Task brief
Render every line from the beginning of the items through the line containing "Action: [236, 134]", inclusive, as a Markdown table with the columns Row and Line, skipping blank lines.

Records supplied
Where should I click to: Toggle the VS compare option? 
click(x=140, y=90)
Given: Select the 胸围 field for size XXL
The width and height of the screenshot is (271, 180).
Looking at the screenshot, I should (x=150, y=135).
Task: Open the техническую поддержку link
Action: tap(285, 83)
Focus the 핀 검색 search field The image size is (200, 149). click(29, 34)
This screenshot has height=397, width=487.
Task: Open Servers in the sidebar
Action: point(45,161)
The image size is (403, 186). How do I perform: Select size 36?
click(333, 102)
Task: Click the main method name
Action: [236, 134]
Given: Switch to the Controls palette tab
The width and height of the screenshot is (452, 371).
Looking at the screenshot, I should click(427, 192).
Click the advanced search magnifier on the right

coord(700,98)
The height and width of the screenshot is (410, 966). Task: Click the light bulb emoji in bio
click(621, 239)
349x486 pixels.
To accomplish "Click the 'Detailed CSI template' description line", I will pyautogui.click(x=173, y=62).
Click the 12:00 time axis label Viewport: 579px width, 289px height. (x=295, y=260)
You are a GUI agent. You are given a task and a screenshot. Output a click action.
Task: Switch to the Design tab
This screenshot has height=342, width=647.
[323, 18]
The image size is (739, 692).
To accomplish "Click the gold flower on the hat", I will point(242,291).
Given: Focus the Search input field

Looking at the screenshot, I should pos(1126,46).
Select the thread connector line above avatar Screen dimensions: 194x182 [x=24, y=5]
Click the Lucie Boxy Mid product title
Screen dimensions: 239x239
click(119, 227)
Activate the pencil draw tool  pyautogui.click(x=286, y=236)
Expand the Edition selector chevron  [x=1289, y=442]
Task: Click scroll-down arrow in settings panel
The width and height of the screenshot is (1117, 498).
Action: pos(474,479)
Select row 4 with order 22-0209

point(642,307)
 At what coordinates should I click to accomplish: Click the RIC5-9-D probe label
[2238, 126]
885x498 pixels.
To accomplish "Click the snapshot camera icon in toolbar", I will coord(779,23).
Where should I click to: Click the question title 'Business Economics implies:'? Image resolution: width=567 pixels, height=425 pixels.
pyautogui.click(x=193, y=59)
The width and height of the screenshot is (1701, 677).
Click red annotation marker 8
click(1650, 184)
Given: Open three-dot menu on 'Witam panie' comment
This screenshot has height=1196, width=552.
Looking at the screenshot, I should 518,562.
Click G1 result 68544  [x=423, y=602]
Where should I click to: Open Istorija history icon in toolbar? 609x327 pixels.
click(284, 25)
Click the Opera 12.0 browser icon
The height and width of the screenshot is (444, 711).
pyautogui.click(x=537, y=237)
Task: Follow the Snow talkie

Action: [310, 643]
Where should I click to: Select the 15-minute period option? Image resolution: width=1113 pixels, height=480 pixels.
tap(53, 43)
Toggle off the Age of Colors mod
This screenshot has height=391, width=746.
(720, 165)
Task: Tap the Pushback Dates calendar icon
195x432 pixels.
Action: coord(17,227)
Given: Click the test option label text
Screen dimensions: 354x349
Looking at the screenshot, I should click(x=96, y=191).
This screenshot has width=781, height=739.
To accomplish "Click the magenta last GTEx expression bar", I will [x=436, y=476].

Solution to the exercise
| Row | Line |
|---|---|
| 1 | Where should I click to: Toggle the VS compare option?  |
| 2 | click(x=140, y=90) |
| 3 | Given: Select the 胸围 field for size XXL |
| 4 | The width and height of the screenshot is (271, 180). |
| 5 | Looking at the screenshot, I should (x=150, y=135). |
| 6 | Task: Open the техническую поддержку link |
| 7 | Action: tap(285, 83) |
| 8 | Focus the 핀 검색 search field The image size is (200, 149). click(29, 34) |
| 9 | This screenshot has height=397, width=487. |
| 10 | Task: Open Servers in the sidebar |
| 11 | Action: point(45,161) |
| 12 | The image size is (403, 186). How do I perform: Select size 36? |
| 13 | click(333, 102) |
| 14 | Task: Click the main method name |
| 15 | Action: [236, 134] |